= Work to be completed =
The answer consists solely of the data below, reproduced exactly.

= Supplied records =
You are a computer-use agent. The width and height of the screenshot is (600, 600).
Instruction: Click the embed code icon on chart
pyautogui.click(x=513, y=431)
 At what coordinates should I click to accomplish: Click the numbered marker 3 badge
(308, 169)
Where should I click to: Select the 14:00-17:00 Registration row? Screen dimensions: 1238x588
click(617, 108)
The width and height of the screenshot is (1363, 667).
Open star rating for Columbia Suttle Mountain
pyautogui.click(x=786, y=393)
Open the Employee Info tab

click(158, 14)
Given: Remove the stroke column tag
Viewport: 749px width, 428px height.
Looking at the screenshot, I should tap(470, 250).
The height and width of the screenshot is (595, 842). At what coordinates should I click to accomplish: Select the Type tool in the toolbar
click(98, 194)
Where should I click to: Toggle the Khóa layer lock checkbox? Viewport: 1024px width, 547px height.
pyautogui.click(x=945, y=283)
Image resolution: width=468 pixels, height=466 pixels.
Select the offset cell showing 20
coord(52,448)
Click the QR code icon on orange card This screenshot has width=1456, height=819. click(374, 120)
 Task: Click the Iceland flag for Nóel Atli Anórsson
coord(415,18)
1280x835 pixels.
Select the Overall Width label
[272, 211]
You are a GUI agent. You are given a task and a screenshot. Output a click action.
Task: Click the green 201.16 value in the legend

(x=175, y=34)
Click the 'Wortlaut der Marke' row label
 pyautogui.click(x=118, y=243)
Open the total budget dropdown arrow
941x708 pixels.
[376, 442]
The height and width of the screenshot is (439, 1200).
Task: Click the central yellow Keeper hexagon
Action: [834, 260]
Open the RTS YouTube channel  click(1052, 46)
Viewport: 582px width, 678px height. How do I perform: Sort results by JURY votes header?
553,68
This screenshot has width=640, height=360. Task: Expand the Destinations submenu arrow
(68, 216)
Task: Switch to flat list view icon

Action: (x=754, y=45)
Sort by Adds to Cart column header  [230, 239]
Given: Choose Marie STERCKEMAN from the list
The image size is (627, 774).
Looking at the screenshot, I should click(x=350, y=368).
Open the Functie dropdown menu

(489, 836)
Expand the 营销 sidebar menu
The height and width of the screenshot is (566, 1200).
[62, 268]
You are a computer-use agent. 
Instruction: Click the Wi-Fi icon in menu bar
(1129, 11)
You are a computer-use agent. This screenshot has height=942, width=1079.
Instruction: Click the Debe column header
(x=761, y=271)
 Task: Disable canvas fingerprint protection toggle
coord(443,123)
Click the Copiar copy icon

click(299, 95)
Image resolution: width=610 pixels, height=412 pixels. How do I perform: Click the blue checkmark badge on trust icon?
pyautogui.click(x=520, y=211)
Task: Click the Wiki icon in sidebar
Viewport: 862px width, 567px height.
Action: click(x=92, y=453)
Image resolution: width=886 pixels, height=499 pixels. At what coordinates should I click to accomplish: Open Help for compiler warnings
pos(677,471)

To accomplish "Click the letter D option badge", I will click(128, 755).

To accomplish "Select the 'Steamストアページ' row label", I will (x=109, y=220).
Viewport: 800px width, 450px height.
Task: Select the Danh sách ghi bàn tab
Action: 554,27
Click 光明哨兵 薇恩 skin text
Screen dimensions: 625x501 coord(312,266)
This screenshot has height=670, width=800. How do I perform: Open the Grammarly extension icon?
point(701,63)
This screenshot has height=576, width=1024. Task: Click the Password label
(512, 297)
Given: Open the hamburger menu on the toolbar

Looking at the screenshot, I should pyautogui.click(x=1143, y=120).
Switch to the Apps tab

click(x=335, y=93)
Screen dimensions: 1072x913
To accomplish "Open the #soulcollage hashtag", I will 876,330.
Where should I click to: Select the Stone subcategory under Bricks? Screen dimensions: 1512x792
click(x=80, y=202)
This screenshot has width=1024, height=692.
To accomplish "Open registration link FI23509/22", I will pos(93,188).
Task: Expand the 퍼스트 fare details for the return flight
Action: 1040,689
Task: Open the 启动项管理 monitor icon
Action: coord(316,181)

= Exercise response =
You are a computer-use agent. The width and height of the screenshot is (600, 600).
Instruction: Click the embed code icon on chart
pyautogui.click(x=513, y=431)
 At what coordinates should I click to accomplish: Click the numbered marker 3 badge
(308, 169)
Where should I click to: Select the 14:00-17:00 Registration row? Screen dimensions: 1238x588
click(617, 108)
The width and height of the screenshot is (1363, 667).
Open star rating for Columbia Suttle Mountain
pyautogui.click(x=786, y=393)
Open the Employee Info tab

click(158, 14)
Given: Remove the stroke column tag
Viewport: 749px width, 428px height.
Looking at the screenshot, I should tap(470, 250).
The height and width of the screenshot is (595, 842). At what coordinates should I click to accomplish: Select the Type tool in the toolbar
click(98, 194)
Where should I click to: Toggle the Khóa layer lock checkbox? Viewport: 1024px width, 547px height.
pyautogui.click(x=945, y=283)
Image resolution: width=468 pixels, height=466 pixels.
Select the offset cell showing 20
coord(52,448)
Click the QR code icon on orange card This screenshot has width=1456, height=819. click(374, 120)
 Task: Click the Iceland flag for Nóel Atli Anórsson
coord(415,18)
1280x835 pixels.
Select the Overall Width label
[272, 211]
You are a GUI agent. You are given a task and a screenshot. Output a click action.
Task: Click the green 201.16 value in the legend

(x=175, y=34)
Click the 'Wortlaut der Marke' row label
 pyautogui.click(x=118, y=243)
Open the total budget dropdown arrow
941x708 pixels.
[376, 442]
The height and width of the screenshot is (439, 1200).
Task: Click the central yellow Keeper hexagon
Action: [834, 260]
Open the RTS YouTube channel  click(1052, 46)
Viewport: 582px width, 678px height. How do I perform: Sort results by JURY votes header?
553,68
This screenshot has width=640, height=360. Task: Expand the Destinations submenu arrow
(68, 216)
Task: Switch to flat list view icon

Action: (x=754, y=45)
Sort by Adds to Cart column header  [230, 239]
Given: Choose Marie STERCKEMAN from the list
The image size is (627, 774).
Looking at the screenshot, I should click(x=350, y=368).
Open the Functie dropdown menu

(489, 836)
Expand the 营销 sidebar menu
The height and width of the screenshot is (566, 1200).
[62, 268]
You are a computer-use agent. 
Instruction: Click the Wi-Fi icon in menu bar
(1129, 11)
You are a computer-use agent. This screenshot has height=942, width=1079.
Instruction: Click the Debe column header
(x=761, y=271)
 Task: Disable canvas fingerprint protection toggle
coord(443,123)
Click the Copiar copy icon

click(299, 95)
Image resolution: width=610 pixels, height=412 pixels. How do I perform: Click the blue checkmark badge on trust icon?
pyautogui.click(x=520, y=211)
Task: Click the Wiki icon in sidebar
Viewport: 862px width, 567px height.
Action: click(x=92, y=453)
Image resolution: width=886 pixels, height=499 pixels. At what coordinates should I click to accomplish: Open Help for compiler warnings
pos(677,471)

To accomplish "Click the letter D option badge", I will click(128, 755).

To accomplish "Select the 'Steamストアページ' row label", I will (x=109, y=220).
Viewport: 800px width, 450px height.
Task: Select the Danh sách ghi bàn tab
Action: 554,27
Click 光明哨兵 薇恩 skin text
Screen dimensions: 625x501 coord(312,266)
This screenshot has height=670, width=800. How do I perform: Open the Grammarly extension icon?
point(701,63)
This screenshot has height=576, width=1024. Task: Click the Password label
(512, 297)
Given: Open the hamburger menu on the toolbar

Looking at the screenshot, I should pyautogui.click(x=1143, y=120).
Switch to the Apps tab

click(x=335, y=93)
Screen dimensions: 1072x913
To accomplish "Open the #soulcollage hashtag", I will 876,330.
Where should I click to: Select the Stone subcategory under Bricks? Screen dimensions: 1512x792
click(x=80, y=202)
This screenshot has width=1024, height=692.
To accomplish "Open registration link FI23509/22", I will pos(93,188).
Task: Expand the 퍼스트 fare details for the return flight
Action: 1040,689
Task: Open the 启动项管理 monitor icon
Action: coord(316,181)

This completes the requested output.